METHODS: Nine eumenorrhoeic female basketball players who were nationally ranked (height: 165.8±5.2 cm; body mass: 59.4±5.5 kg; body fat: 19.2±2.8 %; BMI: 21.2±1.3 kg/m2) served as the subjects. Basketball training consisted of routine ball handling, shooting and other specialized drills. Unstimulated saliva samples were collected within 10 minutes before and after (Pre and Post) basketball training sessions during the follicular (F: 6∼10 days after the onset of the menses) and luteal (L: 5∼9 days before the menses) phase for analysis of IgA concentration and α-amylase activity. Each training session lasted 3 hours.
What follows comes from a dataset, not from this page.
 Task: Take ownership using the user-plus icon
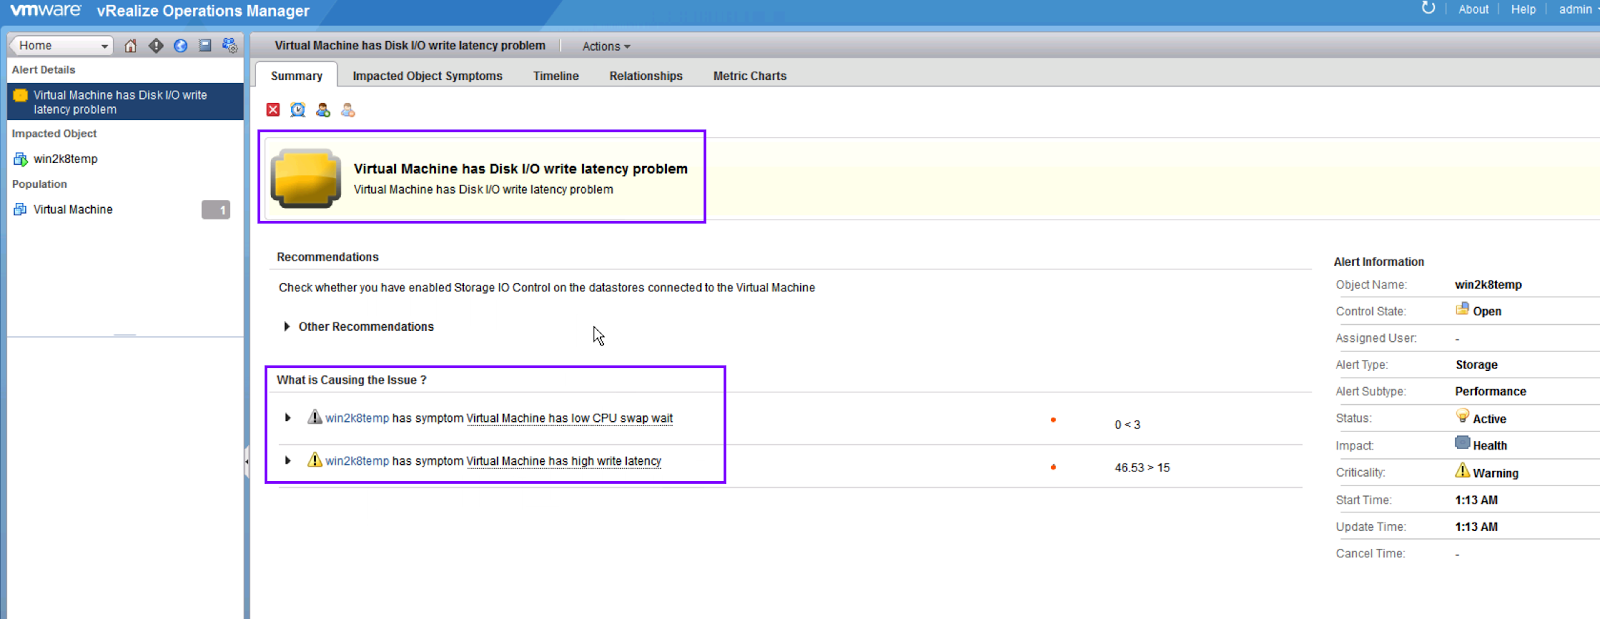(323, 110)
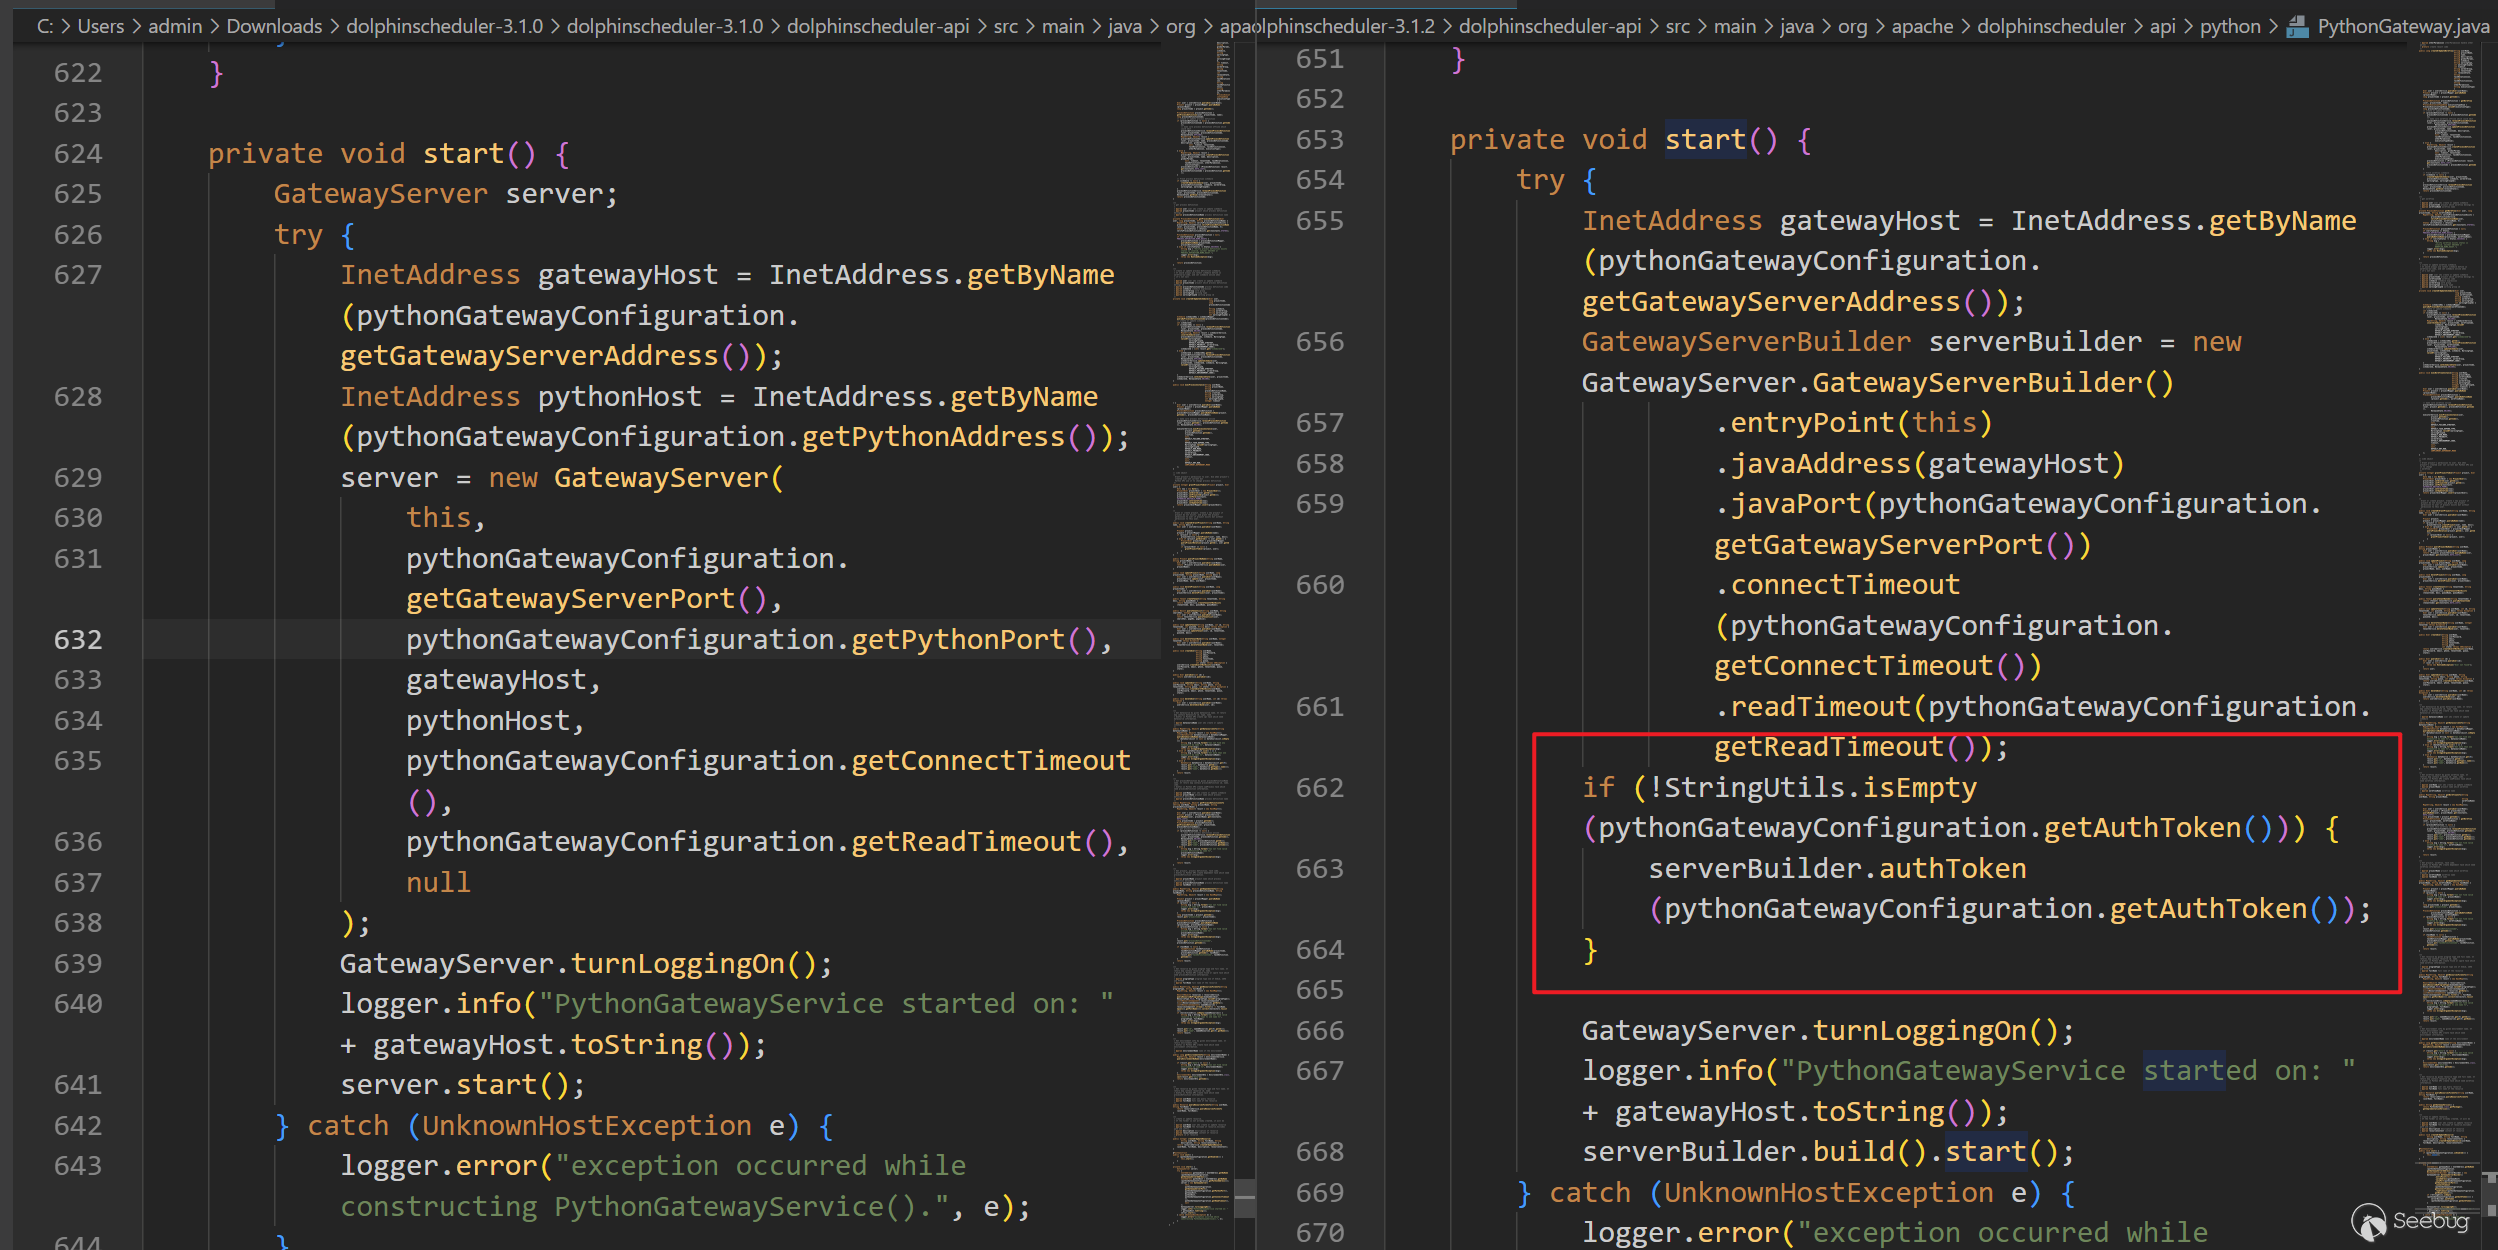Select the python breadcrumb in right path
The image size is (2498, 1250).
point(2229,27)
RESULTS: With regard to the salivary α-amylase activity (kIU/L), two-way analysis of variance (ANOVA) revealed a significant main effect for time (Pre=33.6±32.0, Post=78.4±78.7 for F; Pre=43.0±28.1, Post=110.6±52.3 for L, p<0.01) before and after the basketball training session, but no difference across phase. In contrast, ANOVA for salivary IgA concentration (mg/dL) demonstrated a main effect for phase (Pre=6.9±3.1, Post=8.2±4.7 for F; Pre=10.2±3.8, Post=12.5±2.7 for L, p<0.01). However, no differences across time were apparent. Pearson's product-moment correlation showed no relationship between IgA concentration and α-amylase activity between the phases of the cycle.

CONCLUSIONS: These findings indicate that ovarian hormone concentrations in the menstrual cycle phase may influence immune parameters such as salivary IgA concentration independent of α-amylase activity reflecting sympathetic activation.